Hek-tin-cu mendesak maju
menarik lengannya, bentaknya beringas: “Jenazah ayahku kenapa bisa berada di
atas kapalmu? Apakah kau yang mencelakai jiwanya?”
“Seluk-beluk persoalan ini
sulit untuk dijelaskan dalam waktu singkat, tapi Yong-ji akan menjelaskan
sedetailnya kepadamu.... Mengenai pembunuh ayahmu, kini berada di dalam sampan
itu." Belum habis kata-katanya, Hek-tin-cu sudah melesat naik ke atas
sampan.
Jelalatan sorot mata Coh
Liu-hiang, mendadak ia berseru lantang: “Kupinjam kuda saktimu sekali lagi,
kelak pasti akan kukembalikan!” Belum lenyap suaranya, badan sudah melejit naik
mencemplak ke punggung kuda terus dibedal kencang ke arah selatan.

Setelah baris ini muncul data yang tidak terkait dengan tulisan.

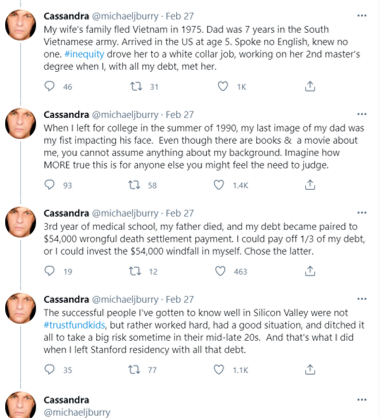Reply to the tweet with 93 replies

(x=49, y=185)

Setelah Coh Liu-hiang berhasil
menemui Ciu Ling-Siok di Ni-san, lalu ia ambil kudanya yang dititipkan di rumah
seorang pemburu langsung kembali ke Kilam, tujuan utamanya adalah menemui
Lamkiong Ling, maka untuk memburu waktu ia belum kembalikan kuda hitam itu
kepada pemiliknya Hek-tin-cu, cuma ia titipkan ke sebuah hotel yang berdekatan.
Waktu ia tiba di Hian-tong Kaypang, kuda yang cerdik ini menjebol kandang
menerjang keluar mencari pemiliknya. Lantaran kuda inilah maka Hek-tin-cu dan
It-tiam-ang baru tahu bahwa Coh Liu-hiang sudah kembali ke Kilam, maka mereka
menyusul tiba pada saatnya dan berhasil menolong So Yong-yong pula.

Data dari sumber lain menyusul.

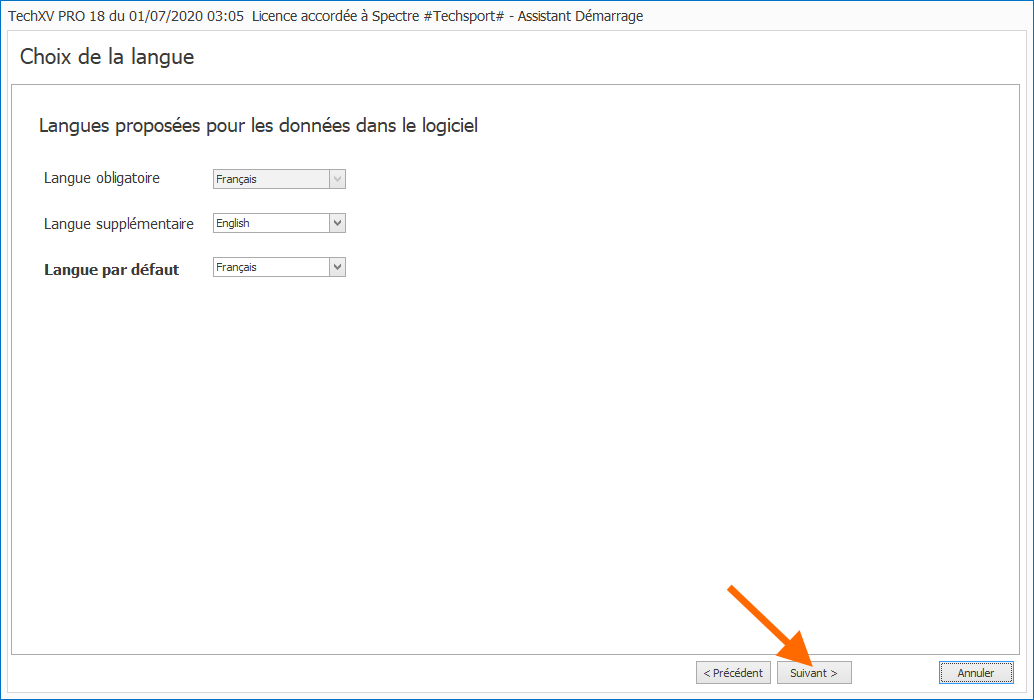Go back with the Précédent button

point(733,673)
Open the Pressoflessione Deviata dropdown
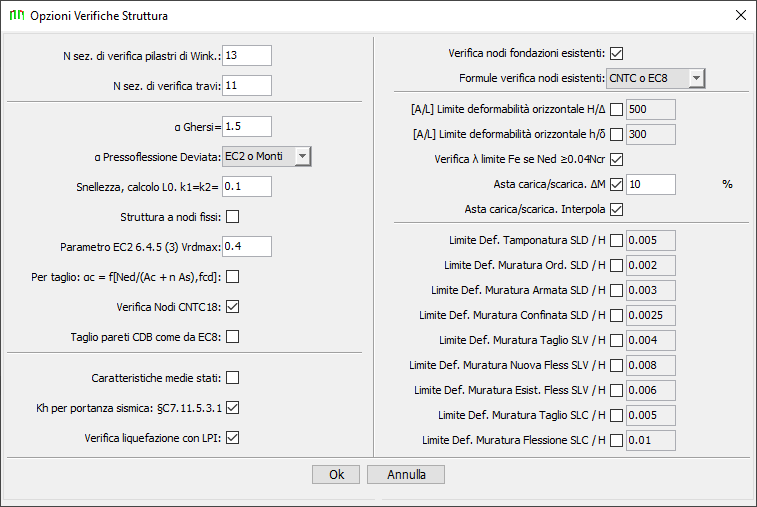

Mengandalkan kepintaran kuda
ini pula sehingga Coh Liu-hiang dalam waktu yang tersingkat memburu waktu pula
menuju ke Bianglam. Tetapi, setiba di Bianglam, mau tidak mau ia jadi putus asa
dan kecewa dibuatnya.
Kejadian dua puluh tahun yang
lalu orang-orang sudah lupa sama sekali, sedang keluarga besar dari marga Tan
dan Lim yang merupakan simbol kebesaran kaum Bulim di daerah Binglam ini
hakikatnya tidak tahu-menahu siapakah sebenarnya Thian-hong-cap-si-long.

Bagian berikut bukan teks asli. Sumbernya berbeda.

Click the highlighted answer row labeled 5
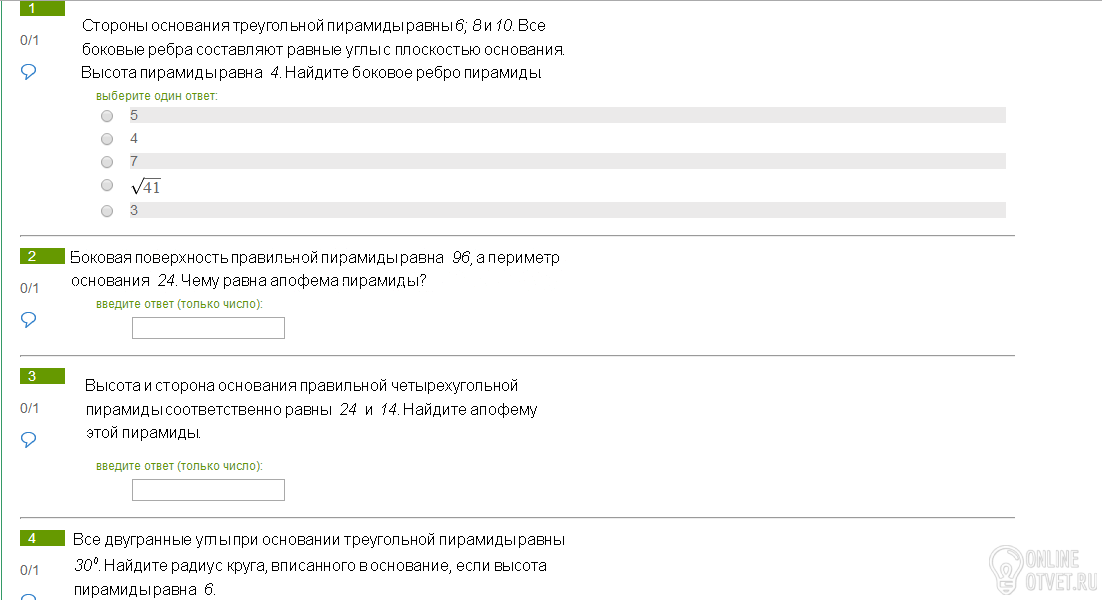1102x600 pixels. [567, 115]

Hari itu Coh Liu-hiang tiba di
Sian-yu yang merupakan kota terbesar dan teramai. Banyak tempat-tempat tamasya
di sini. Hati Coh Liu-hiang sedang masygul dan kesal, maka selera minum dan
makan menjadi kendor, yang diinginkan hanyalah minum dua cangkir teh kental
yang pahit.
Binglam merupakan daerah
penghasil daun teh yang termashur. Di dalam kota Sian-yu banyak terdapat
warung-warung teh, alat-alat untuk minum teh di sini pun jauh berbeda dengan
tempat lain, tampak setiap orang yang duduk di warung teh menikmati minuman
tehnya sambil memejamkan mata, menggunakan cioki yang lebih kecil dari cangkir
arak untuk menikmati atau menilai rasa air teh itu. Orang yang minum teh dengan
cawan besar di sini dalam pandangan masyarakat Binglam tak ubahnya dipandang
sebagai kerbau dungu.
Tidak ketinggalan Coh
Liu-hiang pun minta disediakan Thi-koan-im yang rasanya pahit getir dan wangi.
Kalau ditenggak teh ini memang pahit dan getir. Namun setelah masuk ke perut,
mulut terasa wangi dan semerbak sampai sekian lama tak hilang-hilang.
Setelah menghabiskan dua poci
kecil, rasa masygul dan kesal Coh Liu-hiang sudah semakin sirna dan ketenangan
kembali menggayuti sanubarinya. Dan baru sekarang dia mengerti aturan-aturan
untuk minum teh di sini sedemikian banyaknya, tujuannya adalah untuk menekan
perasan dan melatih kesabaran. Cara atau kepandaian membina dan melatih watak
dan kesabaran ternyata hasil gemblengan dari air teh kental yang pahit getir
dari sepoci-poci kecil ini.
Jauh berlainan dengan warung
arak di tempat lain yang penuh sesak, tentu timbul keributan. Warung teh ini
penuh sesak, namun setiap orang bicara secara bisik-bisik, tindak-tanduk orang
pun amat hati-hati, kuatir mengganggu orang lain.